Integrating Microalgae Cultivation with Wastewater Treatment for Biodiesel Production

Abstract

Microalgae are responsible for more than half of the world’s primary production of oxygen. They are the simplest and most abundant form of plant life on the earth (Energy from algae (Technical Summary. Scott Maden, 2010). These photosynthetic organisms are categorized under third generation biofuels and are known to have high oil and biomass yields, can be cultivated with wastewater, do not need arable land for cultivation, do not compete with common food resources and very efficiently use water and nutrients for growth (Hannon et al., Biofuels 1:763–784, 2010). There are various routes of metabolism which microalgae have adopted for their growth and survival viz., autotrophic, heterotrophic and mixotrophic. They are capable of shifting their metabolism in response to changes in the environmental conditions (Devi et al., J Renew Energy 43:276–283, 2012). Algal cultivation for biodiesel production is considered more amenable a technology than the cultivation of oil crops (Chisti, Biotechnol Adv 25:294–306, 2007) because the yields of algae-derived oils are much higher (Abou-Shanab et al., J Power Energy Eng 1:4–6, 2010). Autotrophically algae gain energy through light by fixing atmospheric CO2 (Devi and Venkata Mohan, Bioresour Technol 112:116–123, 2012).
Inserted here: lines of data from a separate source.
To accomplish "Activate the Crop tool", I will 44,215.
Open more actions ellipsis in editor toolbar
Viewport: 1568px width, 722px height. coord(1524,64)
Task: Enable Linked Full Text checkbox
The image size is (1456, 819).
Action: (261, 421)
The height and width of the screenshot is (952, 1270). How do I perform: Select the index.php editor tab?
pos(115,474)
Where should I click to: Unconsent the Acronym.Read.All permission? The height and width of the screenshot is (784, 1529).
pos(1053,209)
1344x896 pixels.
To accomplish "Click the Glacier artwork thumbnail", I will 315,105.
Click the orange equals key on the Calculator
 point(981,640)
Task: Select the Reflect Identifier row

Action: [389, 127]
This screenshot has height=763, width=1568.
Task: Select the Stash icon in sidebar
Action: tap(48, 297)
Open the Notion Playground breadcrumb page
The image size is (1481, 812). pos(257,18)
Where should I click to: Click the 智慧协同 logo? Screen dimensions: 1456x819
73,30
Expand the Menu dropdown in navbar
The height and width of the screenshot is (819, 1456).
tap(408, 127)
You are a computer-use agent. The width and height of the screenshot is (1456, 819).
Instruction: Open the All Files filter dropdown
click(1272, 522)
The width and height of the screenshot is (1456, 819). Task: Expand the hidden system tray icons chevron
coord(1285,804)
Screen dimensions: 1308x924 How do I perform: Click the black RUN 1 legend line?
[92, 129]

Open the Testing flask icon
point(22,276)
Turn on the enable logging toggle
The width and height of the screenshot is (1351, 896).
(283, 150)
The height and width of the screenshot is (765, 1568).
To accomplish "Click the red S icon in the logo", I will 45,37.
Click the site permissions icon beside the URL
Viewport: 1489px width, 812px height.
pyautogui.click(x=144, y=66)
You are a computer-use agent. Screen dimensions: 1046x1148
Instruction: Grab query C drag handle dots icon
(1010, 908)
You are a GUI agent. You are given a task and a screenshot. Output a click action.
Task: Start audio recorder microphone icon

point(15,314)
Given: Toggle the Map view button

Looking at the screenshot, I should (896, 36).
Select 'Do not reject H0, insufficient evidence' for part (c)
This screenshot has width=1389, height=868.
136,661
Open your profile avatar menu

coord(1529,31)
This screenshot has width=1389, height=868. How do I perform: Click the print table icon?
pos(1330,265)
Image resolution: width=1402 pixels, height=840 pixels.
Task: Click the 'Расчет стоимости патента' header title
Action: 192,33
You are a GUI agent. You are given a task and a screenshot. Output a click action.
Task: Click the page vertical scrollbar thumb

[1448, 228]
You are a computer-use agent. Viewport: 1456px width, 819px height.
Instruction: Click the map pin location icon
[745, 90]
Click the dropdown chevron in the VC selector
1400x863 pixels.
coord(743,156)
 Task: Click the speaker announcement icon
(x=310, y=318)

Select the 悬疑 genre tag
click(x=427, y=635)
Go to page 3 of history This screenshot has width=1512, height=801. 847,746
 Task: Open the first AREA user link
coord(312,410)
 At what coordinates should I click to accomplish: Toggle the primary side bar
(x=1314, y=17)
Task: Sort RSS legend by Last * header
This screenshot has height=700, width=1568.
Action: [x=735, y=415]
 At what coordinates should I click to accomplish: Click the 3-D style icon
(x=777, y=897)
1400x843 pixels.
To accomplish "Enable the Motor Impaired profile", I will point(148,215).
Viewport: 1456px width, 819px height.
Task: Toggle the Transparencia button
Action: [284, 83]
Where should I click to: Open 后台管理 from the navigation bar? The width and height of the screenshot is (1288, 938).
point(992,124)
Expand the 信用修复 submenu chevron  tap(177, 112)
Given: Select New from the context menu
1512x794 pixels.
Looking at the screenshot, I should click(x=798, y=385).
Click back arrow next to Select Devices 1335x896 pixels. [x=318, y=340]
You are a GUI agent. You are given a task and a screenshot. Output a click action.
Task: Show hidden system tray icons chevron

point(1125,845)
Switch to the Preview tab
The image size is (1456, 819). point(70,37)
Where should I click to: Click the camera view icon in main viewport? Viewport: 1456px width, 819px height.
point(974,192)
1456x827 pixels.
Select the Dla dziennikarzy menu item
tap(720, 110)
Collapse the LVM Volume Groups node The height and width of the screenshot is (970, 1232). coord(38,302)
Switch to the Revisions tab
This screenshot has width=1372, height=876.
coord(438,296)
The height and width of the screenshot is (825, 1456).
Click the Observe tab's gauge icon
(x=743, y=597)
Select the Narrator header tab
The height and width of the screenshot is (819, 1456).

However, low biomass yields, requirement of cultivation systems with large surface area and shallow depth for better access of light are some of the disadvantages associated with autotrophic mode of nutrition. In the absence of light, the photosynthetic process gets suppressed and algae gain energy from alternative organic processes using heterotrophic pathways that convert sugar into lipids (Perez-Garcia et al., J Phycol 46:800–812, 2010). This pathway leads to significantly denser biomass, facilitating greater lipid yields.